|Click fraud - An honest look from the inside|
BusinessWeek article with an interview with a fraudster
| 9:12 pm on Sep 22, 2006 (gmt 0)|
|Reached by telephone, Kiss says that his registration name is false and declines to reveal the real one. He says he's the 23-year-old son of computer technicians and has studied finance. He owns about 20 paid-to-read sites, he says, as well as 200 parked sites stuffed with Google and Yahoo advertisements ... He claims to take in $70,000 in ad revenue a month, but says that only 10% of that comes from PTRs. The rest, he says, reflects legitimate clicks by real Web surfers.
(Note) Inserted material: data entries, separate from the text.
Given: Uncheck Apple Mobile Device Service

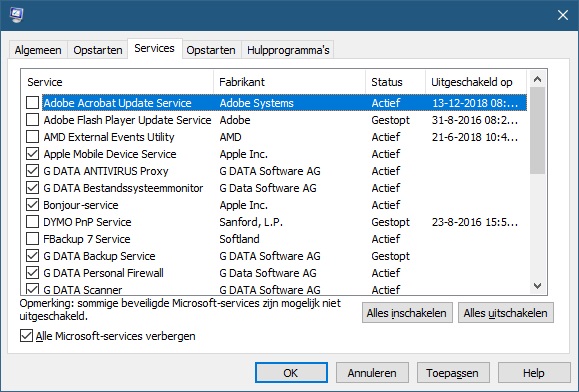Looking at the screenshot, I should pos(32,154).
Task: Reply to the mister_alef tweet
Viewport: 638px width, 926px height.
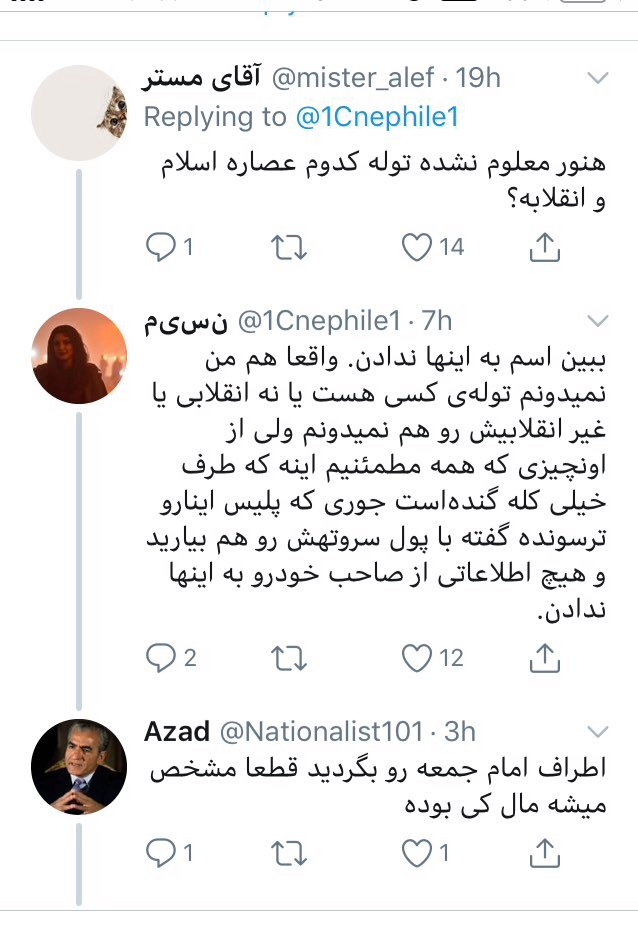Action: coord(161,246)
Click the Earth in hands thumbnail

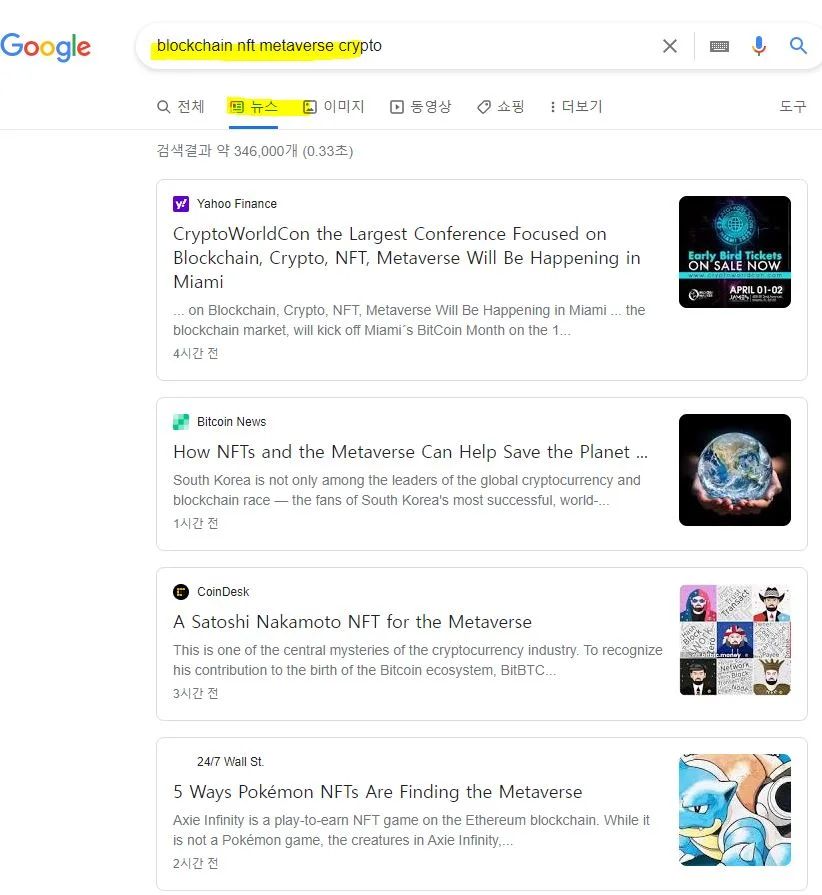734,470
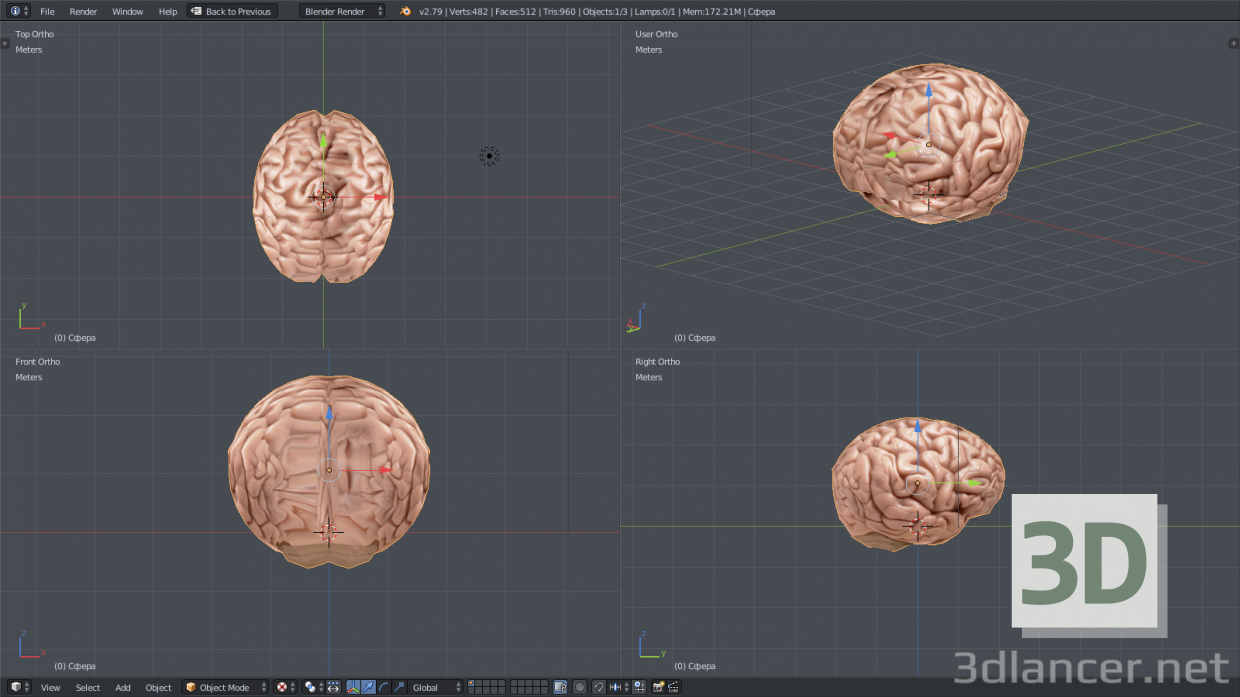This screenshot has height=697, width=1240.
Task: Open the Global transform orientation dropdown
Action: pyautogui.click(x=430, y=688)
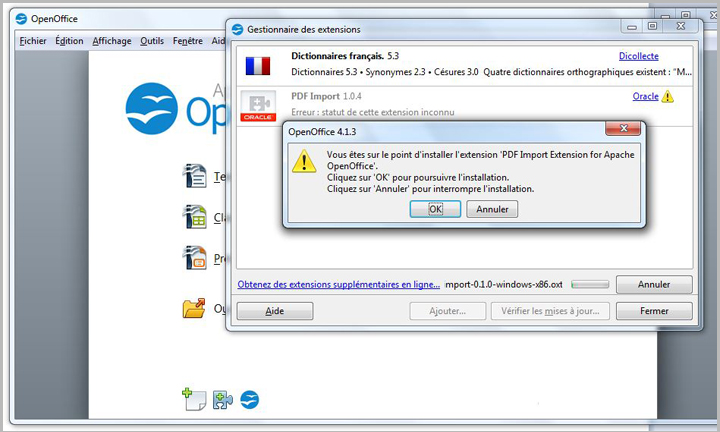720x432 pixels.
Task: Confirm installation with the OK button
Action: (435, 209)
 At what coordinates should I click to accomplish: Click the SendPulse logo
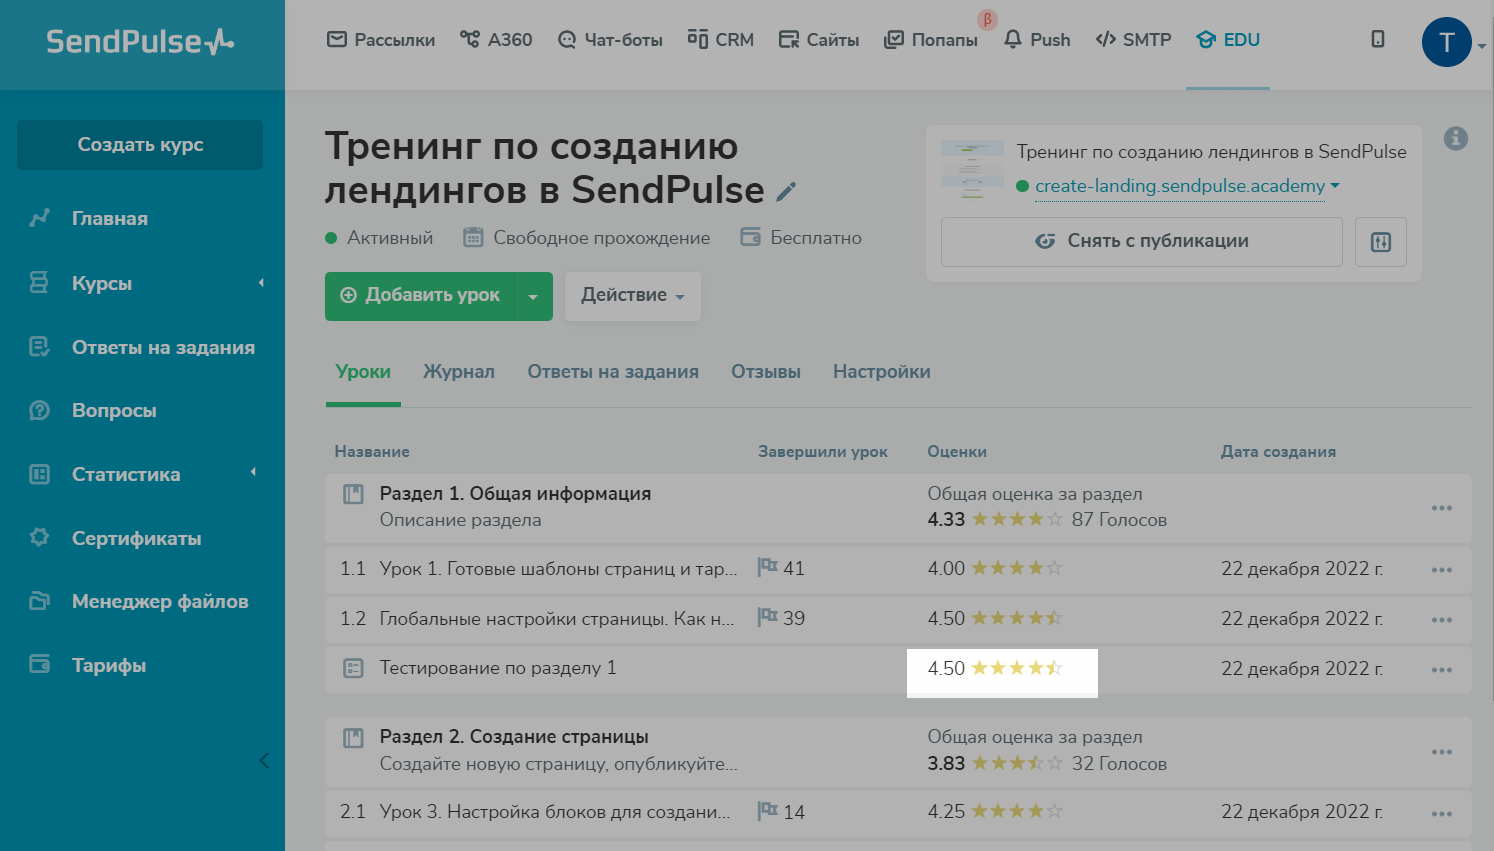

He refrains from more PTR activity, he claims, because it's no good for advertisers, no good for Google, no good for Yahoo. |
| 10:56 pm on Sep 22, 2006 (gmt 0)|
Nothing in this article surprises me. The question remains how long advertisers will continue to pay for clicks that might be bogus. Yeah, I know, lots of you are getting better ROI than on print or broadcast. OTOH, ad budgets aren't bottomless.
| 6:48 pm on Sep 30, 2006 (gmt 0)|
If this issue of Business Week doesn't cause a major reaction by Yahoo/OV and Google, for the better, then nothing will. One thing: unless I am mistaken, you can decline the Google partner network, but you cannot decline OV's partners. For that reason I left OV, as the share of traffic from OV partners vs from Yahoo on my keywords was 95% and most of it from places neither I nor anyone else has probably ever heard of. It defies common sense that these unknown, jerky ad mills, would have more people using them than Yahoo does.